**PASSAGE GIVEN**:
BEGIN

Sunday, November 14, 2010

Validity and Originality

Is it possible for a completely original qualitative method or measure to be valid? I have been toying with this question because I have been rethinking validity in general, having bungled the matter somewhat in my peer review, and because I have been wondering about the legitimation of methods and measures.


The more I think about validity, the more I think that conventional validation is really a matter of social process. Measures are valid when other people—subjects, peers, reviewers—agree that they are valid. Construct validity is an obvious example. Knight maintains that you have construct validity when you operationalize a measure in a such a way that it is acceptable to other people (p. 136). You are investigating what you set out to investigate because other people agree with your description of the concept. Face validity seems to be similar. Presumably, face validity increases with the number of people who agree that your measures are valid. Content validity, too, depends on some kind of agreement about the capacity of your questions to get at the domain or dimensions of the concept. In each case validation seems to be a matter of fitting your research into a social consensus about the relationship between a measure and a concept. Here's how one researcher put the matter:

[Mishler] starts from the process of validating (instead of from the state of validity) and defines "validation as the social construction of knowledge", by which we "evaluate the 'trustworthiness' of reported observations, interpretations, and generalizations". Finally, "reformulating validation as the social discourse through which trustworthiness is established elides such familiar shibboleths as reliability, falsifiability, and objectivity" (qtd. in Flick, An introduction to qualitative research, pp. 226-227).

END

**THE PROBLEM**: Continue the passage above on validity and originality, beginning immediately after its final sentence.

**DATA SECTION**:
BEGIN

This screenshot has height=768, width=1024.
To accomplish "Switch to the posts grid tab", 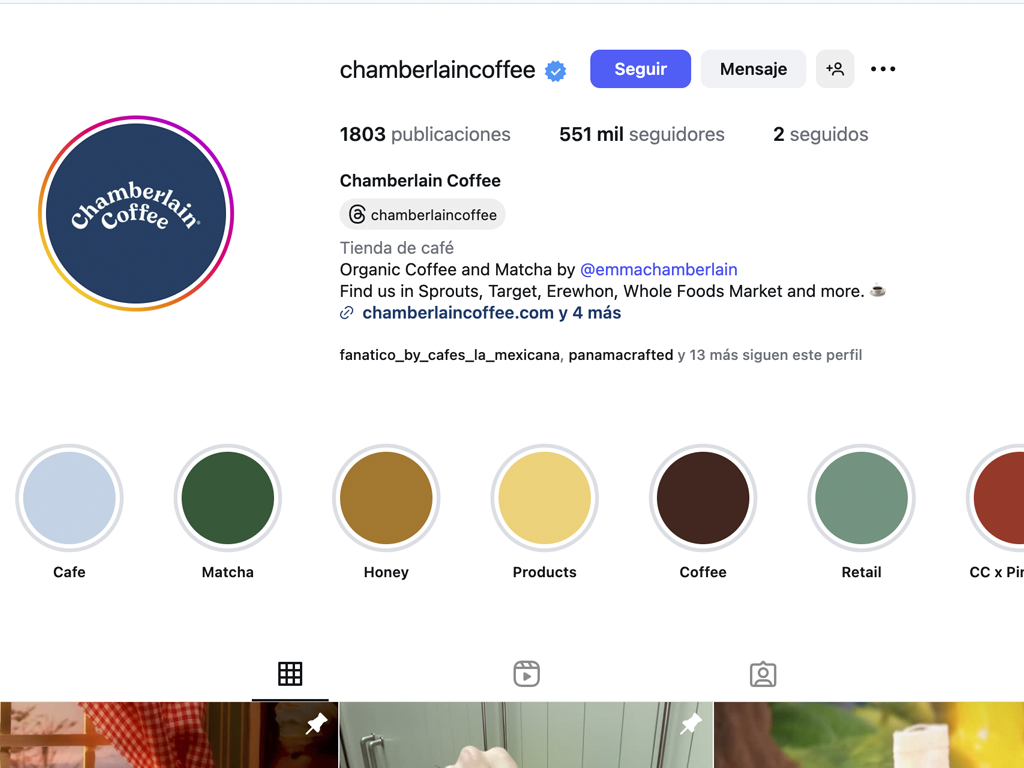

END

**TASK RESPONSE**:
So what happens when you use a method or measure in an unconventional way or, more to the point, if you invent a method or measure from scratch? Clearly, you no longer enjoy as much social approval as a more conventional researcher. Does that mean that your findings will be invalid? No. It does mean that your research may have to be the catalyst for a new or revised social consensus. The tricky part is that your findings may be the only things that justify the validity of your research. In other words, you may have to do all of the research in order to prove that your approach was valid. However, you're not alone. I suspect that a lot of qualitative researcher use their findings to justify their design. Hine implied as much at the conclusion of her article in Internet inquiry. She wrote that "the key recourse has to be the dialogues in which the study is able to engage: If we can do studies [. . .] that say something interesting and that advance debate [. . .], then our studies will have some claim to adequacy" (p. 18-19). I can imagine David Gauntlett saying something similar about Serious Play. Knight calls this a "post-structuralist" view of validity (p. 135). But I think that we distort the discussion of research methods when we posit this kind of validation as an exception to the norm. Instead, it is better to think of it as producing the norm. To my mind, the various discourses of validity reflect something like the Kuhnian model of scientific progress, a dialectic between paradigm and disruption.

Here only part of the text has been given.